Aus gemischtkonfessionellem Elternhaus stammend und katholisch wohlerzogen, strebte der Maturand nach einem Leben als Mönch in einer ökumenischen Gemeinschaft. Mit 19 Jahren begann er deshalb, katholische Theologie an der Universität Fribourg zu studieren. Als er während des Studiums ein Jahr in Jerusalem verbrachte, entdeckte er seine Faszination für den antiken Orient.

In Israel begegneten ihm Juden unterschiedlichster Herkunft, die in Israel eine Heimstätte gefunden hatten, palästinensische Christen und Muslime sowie westliche und orientalische Kirchen unterschiedlichster Couleur: «Ich lernte das spannungsreiche Nebeneinander mehrerer Weltreligionen und ein buntes Spektrum von religiös bewegten Menschen kennen», erzählt der Forscher gestikulierend und mit fester Stimme. Nicht zuletzt war er von der Vielfalt der Rituale, die sich in Israel verfolgen liessen, hin- und hergerissen. «Diese gelebte Religion fand nicht nur im Kopf statt, sondern beanspruchte mitunter sämtliche Sinne und den ganzen Körper.»

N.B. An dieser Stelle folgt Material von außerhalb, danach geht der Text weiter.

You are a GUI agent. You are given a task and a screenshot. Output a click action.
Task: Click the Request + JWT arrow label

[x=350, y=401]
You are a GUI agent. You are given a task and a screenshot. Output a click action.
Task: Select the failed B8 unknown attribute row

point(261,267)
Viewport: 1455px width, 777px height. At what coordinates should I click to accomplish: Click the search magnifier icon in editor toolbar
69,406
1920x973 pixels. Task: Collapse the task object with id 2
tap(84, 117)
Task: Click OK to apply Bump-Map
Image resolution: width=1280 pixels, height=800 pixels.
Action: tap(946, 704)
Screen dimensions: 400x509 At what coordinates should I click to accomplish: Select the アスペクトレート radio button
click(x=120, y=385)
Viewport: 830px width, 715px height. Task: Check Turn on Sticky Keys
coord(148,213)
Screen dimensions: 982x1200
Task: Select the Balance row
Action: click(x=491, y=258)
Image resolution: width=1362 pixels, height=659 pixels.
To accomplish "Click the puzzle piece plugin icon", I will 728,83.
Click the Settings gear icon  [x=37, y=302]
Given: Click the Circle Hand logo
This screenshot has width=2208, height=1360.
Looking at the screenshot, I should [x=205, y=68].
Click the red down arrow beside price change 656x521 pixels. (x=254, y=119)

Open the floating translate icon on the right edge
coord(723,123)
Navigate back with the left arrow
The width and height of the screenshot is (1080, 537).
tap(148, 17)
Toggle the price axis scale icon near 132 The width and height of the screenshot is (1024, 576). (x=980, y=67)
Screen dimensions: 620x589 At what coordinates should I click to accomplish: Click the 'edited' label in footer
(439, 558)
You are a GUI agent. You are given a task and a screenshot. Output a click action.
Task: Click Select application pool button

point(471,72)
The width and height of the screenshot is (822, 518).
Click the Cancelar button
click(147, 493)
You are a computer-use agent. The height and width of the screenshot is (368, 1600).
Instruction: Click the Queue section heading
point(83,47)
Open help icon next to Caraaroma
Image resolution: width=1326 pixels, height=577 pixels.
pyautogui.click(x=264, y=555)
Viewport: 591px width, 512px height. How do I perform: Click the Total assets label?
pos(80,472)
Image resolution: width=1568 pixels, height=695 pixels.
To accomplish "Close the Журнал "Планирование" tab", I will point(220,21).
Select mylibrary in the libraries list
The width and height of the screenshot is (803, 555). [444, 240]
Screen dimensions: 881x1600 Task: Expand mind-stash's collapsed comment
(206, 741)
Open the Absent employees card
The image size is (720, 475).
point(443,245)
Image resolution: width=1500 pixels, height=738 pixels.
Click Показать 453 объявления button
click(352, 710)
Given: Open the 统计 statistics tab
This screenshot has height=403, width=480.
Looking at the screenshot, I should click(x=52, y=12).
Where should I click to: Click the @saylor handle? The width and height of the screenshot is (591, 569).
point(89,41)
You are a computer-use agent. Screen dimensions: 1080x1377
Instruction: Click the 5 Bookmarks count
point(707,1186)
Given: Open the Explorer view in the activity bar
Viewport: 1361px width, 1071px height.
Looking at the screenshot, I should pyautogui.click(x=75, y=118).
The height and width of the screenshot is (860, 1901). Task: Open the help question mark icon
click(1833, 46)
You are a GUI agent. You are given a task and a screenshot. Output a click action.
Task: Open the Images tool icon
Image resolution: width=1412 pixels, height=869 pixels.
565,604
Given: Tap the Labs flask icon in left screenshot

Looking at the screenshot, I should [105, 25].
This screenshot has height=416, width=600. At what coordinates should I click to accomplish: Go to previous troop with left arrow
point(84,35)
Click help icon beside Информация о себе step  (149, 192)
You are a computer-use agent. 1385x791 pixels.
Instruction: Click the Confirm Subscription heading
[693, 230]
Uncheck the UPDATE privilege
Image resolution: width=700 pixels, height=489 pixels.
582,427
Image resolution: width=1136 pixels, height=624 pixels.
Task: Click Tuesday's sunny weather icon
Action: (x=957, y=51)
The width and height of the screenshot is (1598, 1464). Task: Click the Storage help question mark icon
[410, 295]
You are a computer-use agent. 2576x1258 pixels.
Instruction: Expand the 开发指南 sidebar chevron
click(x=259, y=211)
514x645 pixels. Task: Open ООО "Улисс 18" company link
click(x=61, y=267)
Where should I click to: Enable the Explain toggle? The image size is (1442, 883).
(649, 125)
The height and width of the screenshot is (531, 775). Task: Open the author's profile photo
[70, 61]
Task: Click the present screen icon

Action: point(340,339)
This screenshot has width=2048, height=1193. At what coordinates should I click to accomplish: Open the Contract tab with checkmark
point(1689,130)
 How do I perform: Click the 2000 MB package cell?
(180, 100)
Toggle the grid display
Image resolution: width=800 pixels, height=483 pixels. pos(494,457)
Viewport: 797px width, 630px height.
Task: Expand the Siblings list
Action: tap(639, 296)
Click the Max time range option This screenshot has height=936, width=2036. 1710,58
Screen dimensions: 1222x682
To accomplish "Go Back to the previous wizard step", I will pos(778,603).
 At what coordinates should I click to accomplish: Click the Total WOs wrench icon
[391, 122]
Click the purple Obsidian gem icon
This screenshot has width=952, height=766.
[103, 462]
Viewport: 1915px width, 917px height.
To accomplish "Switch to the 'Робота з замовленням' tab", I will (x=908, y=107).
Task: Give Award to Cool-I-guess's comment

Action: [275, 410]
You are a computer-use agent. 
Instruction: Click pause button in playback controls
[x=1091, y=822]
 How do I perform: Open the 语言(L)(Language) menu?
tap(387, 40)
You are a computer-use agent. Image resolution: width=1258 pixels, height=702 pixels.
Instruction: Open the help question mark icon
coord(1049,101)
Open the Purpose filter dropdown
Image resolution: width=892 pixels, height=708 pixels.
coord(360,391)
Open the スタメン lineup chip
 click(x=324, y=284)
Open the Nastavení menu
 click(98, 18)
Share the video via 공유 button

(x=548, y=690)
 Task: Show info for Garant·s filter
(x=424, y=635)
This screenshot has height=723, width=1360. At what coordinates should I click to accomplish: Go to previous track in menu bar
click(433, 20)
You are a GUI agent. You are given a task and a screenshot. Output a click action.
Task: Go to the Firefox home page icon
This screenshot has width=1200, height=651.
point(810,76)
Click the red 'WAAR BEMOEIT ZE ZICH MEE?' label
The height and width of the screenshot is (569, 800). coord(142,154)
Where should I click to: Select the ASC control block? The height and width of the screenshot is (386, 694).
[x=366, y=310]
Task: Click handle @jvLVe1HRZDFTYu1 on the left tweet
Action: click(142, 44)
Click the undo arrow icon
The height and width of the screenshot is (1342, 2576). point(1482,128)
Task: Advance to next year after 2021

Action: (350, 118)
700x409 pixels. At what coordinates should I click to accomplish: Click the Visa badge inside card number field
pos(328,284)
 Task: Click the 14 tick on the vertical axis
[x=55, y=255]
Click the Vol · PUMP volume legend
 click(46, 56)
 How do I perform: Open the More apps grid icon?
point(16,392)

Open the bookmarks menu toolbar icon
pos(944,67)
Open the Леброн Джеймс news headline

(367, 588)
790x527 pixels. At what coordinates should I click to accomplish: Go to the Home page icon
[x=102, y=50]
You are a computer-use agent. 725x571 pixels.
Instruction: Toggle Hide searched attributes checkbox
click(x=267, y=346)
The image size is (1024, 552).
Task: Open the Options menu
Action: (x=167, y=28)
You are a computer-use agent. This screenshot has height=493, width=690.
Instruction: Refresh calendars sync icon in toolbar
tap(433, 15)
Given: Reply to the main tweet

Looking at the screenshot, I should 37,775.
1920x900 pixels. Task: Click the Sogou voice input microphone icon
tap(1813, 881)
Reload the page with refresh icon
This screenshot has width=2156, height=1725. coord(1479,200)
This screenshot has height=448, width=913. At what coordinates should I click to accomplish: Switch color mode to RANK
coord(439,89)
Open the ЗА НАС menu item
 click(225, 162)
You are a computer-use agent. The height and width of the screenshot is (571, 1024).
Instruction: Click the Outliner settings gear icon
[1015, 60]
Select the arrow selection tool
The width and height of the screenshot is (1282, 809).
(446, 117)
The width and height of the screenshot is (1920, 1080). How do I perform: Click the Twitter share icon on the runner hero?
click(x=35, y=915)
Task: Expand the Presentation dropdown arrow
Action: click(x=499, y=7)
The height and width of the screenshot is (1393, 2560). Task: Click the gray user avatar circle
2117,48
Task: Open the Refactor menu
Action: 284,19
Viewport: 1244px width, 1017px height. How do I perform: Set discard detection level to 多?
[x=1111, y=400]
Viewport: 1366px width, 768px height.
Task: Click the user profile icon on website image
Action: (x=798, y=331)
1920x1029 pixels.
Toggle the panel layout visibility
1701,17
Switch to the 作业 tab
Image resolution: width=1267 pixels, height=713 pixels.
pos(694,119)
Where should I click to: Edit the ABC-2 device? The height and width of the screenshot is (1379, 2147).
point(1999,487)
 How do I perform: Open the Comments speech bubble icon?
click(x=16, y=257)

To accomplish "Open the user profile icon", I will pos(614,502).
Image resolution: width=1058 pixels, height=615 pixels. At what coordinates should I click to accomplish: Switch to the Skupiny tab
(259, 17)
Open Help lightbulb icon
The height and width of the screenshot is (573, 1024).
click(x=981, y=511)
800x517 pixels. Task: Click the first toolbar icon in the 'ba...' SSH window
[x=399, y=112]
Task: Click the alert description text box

Der Hochschüler erfuhr fern seiner Heimat, wie Israel, Palästina und die Levante über Jahrtausende hindurch Zeugen zahlreicher Kulturkontakte gewesen waren. «Diese zogen nicht nur Hoffnungen, sondern auch konkurrierende Deutungen, Besitzansprüche und Konflikte nach sich.» Die Erfahrungen im Orient flössten dem Studenten grossen Respekt ein, krempelten sein bisheriges europäisch-christliches Weltbild grösstenteils um und drängten ihn Richtung religionsgeschichtliche Erforschung. Er konzentrierte sich darauf, was sich aus archäologischen Befunden, Inschriften und insbesondere antiken Siegelbildern über altorientalischen Kulturaustausch erfahren liess.

Analysierender Verstand

Zurück in der Schweiz ergänzte er sein Theologiestudium um Lehrveranstaltungen in Ägyptologie sowie Altorientalistik, und er fing an, sich fortan mit religionswissenschaftlichen Zusammenhängen zwischen Ägypten, Mesopotamien und dem «Heiligen Land» sowie zwischen altorientalischen Religionen und den Texten der Hebräischen Bibel, des «Alten Testaments», zu beschäftigen. Mit unübersehbarem Stolz erzählt er, wie unter der Leitung seines Lehrers Othmar Keel an der Universität Fribourg eine archäologische Sammlung entstand, die heute als Bibel+Orient Museum bekannt ist.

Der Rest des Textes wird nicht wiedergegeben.